Note that this solution permits non-adjacent LPs to have non-zero communication costs, whereas previous solutions are restricted to the alternate case. Not surprisingly, under the more constrained assumption the algorithms have lower complexity.

There are instances of the mapping problem where the pair/merge/map approach will find the minimal bottleneck mapping. We show this for rings and hypercubes with unit communication costs and large enough common execution costs  $e_w$  for each LP. The second result enumerates the many equivalent linearizations derivable from a given optimal mapping. This result reflects the resiliency of restricting our attention to chain mappings.

The first conclusion is obvious.

**Lemma 5** *Let  $(G, E)$  be a ring, enumerated naturally, with unit edge weights. Suppose every vertex has common weight  $e_w$ . Then for any power-of-two number of processors  $P$ , the pair/merge/map algorithm minimizes the bottleneck over all possible partitions of the ring into nonempty  $P$  sets.*

**Proof:** Under any mapping, every processor has a communication cost of at least two. The linearization produced by the pair/merge algorithm gives every processor a communication cost of exactly two. The chain mapping algorithm will map no more than  $\lceil |G|/P \rceil$  LPs to any processor, yielding a bottleneck cost of  $2 + e_w \lceil |G|/P \rceil$ , which is optimal. ■

The second conclusion shows that in balanced hypercubes, for moderate values of  $e_w$  it is optimal to assign equal sized hypercubes of smaller dimension to each processor—as does pair/merge/map.
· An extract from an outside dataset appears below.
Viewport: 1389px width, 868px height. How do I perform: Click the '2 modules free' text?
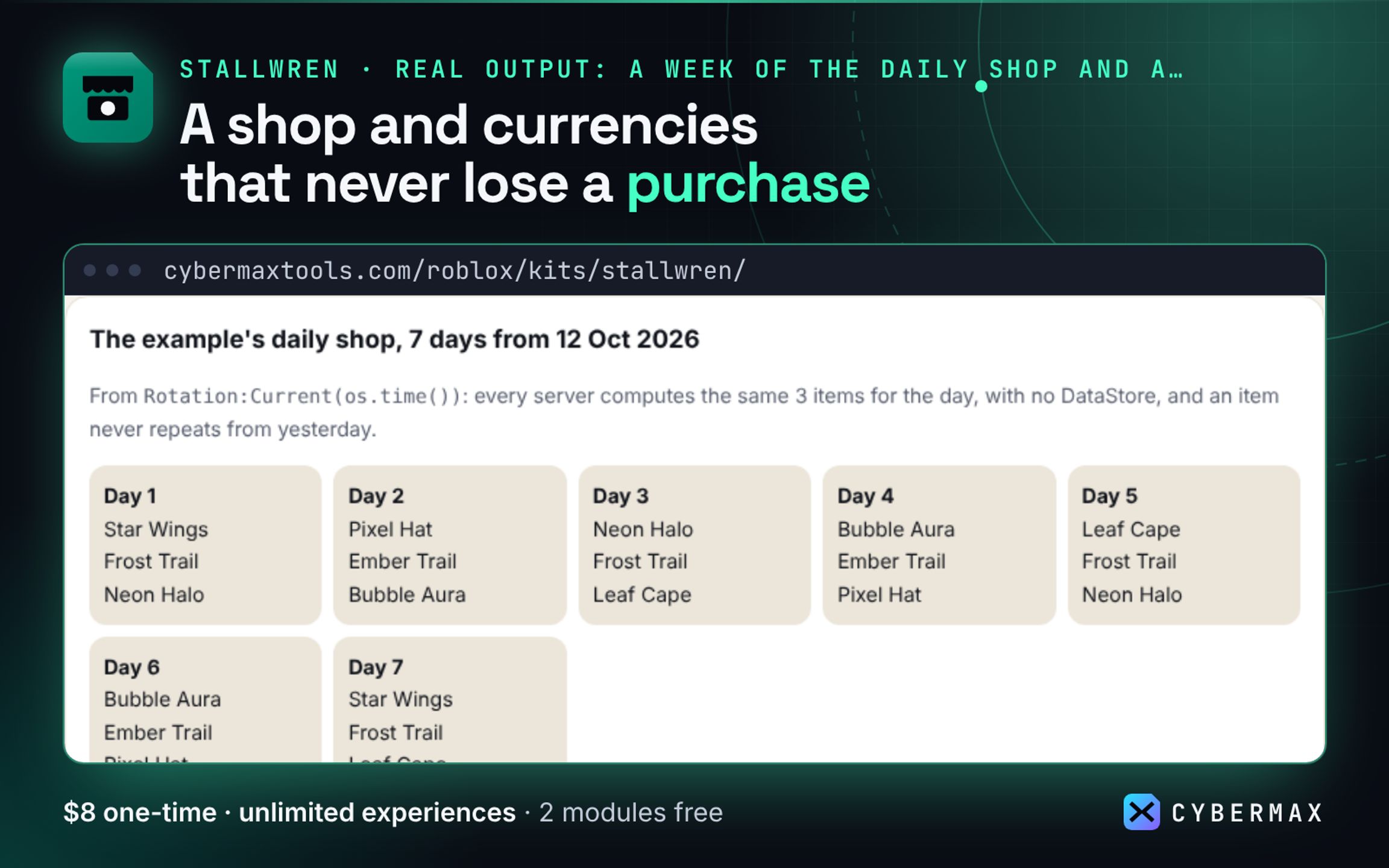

**Lemma 6** *Let  $(G, E)$  be a hypercube, enumerated naturally, with unit edge weights, and  $|G| = 2^k$ . Suppose every vertex has common weight  $e_w \geq k + 2/(\ln 2)$ . Then for any power-of-two number of processors  $2^j \leq 2^k$ , the pair/merge/map algorithm minimizes the bottleneck over all possible partitions of the hypercube into up to  $2^j$  pieces.*

**Proof:** Consider a processor assigned any  $x$  LPs. The proof of lemma 4 shows that the sum of edges between LPs on that processor is no greater than  $(x/2) \log x$ ; hence there are at least  $kx - 2x \log x$  edges to LPs on other processors. The function

$$f(x) = e_w x + kx - 2x \log x$$

is thus a lower bound on the cost of assigning  $x$  LPs to a processor. Note that the bound is achieved if the set forms a hypercube. Considering  $x$  as continuous, we have

$$f'(x) = e_w + k - 2 \log x - \frac{2}{\ln 2}.$$

Note that  $\log x$  is maximized when equal to  $k$ , hence  $f$  is increasing over  $x \in [0, 2^k]$  if  $e_w \geq k+2/\ln 2$ . If  $x_1, x_2, \dots, x_{2^j}$  are workload assignments ( $x_i \geq 0$ ,  $\sum_{i=1}^{2^j} x_i = 2^k$ ) then the function

$$g(x_1, \dots, x_{2^j}) = \max\{f(x_1), f(x_2), \dots, f(x_{2^j})\}$$

is a lower bound on the bottleneck cost of the assignment. Since  $f$  is increasing,  $g$  is minimized when the maximum  $x_i$  is as small as possible—that is, when the  $x_i$ 's are identically  $2^{k-j}$ . This situation is achieved when the LPs are partitioned into  $2^j$  hypercubes, furthermore the value of  $g$  then is also exactly the bottleneck. If  $G$  is enumerated naturally, the pair/merge/map algorithm will produce this assignment. ■

Other situations where the pair/merge/map approach finds optimal solutions occur as a result of the definition of the bottleneck cost. Any solution that minimizes the bottleneck can be embedded in a linearization. For example, given the optimal mapping we can renumber the LPs assigned to processor 1 starting at 1, then carry over the enumeration to LPs assigned to processor 2, and so on. However, a large number of linearizations are equivalent in the sense that the chain mapping algorithm will find the optimal bottleneck on them. For example, any permutation of the processor ordering does not affect the bottleneck cost, and does not confuse the chain mapping algorithm. Likewise, within the LPs assigned to a processor there is an insensitivity to their ordering within the processor. The net effect is that given an optimal solution and an associated linearization  $\pi^{opt}$ , there are a number of permutations of  $\pi^{opt}$  that will not affect the sets of LPs that are co-resident. Given any one of these linearizations the chain mapping algorithm will discover the optimal bottleneck.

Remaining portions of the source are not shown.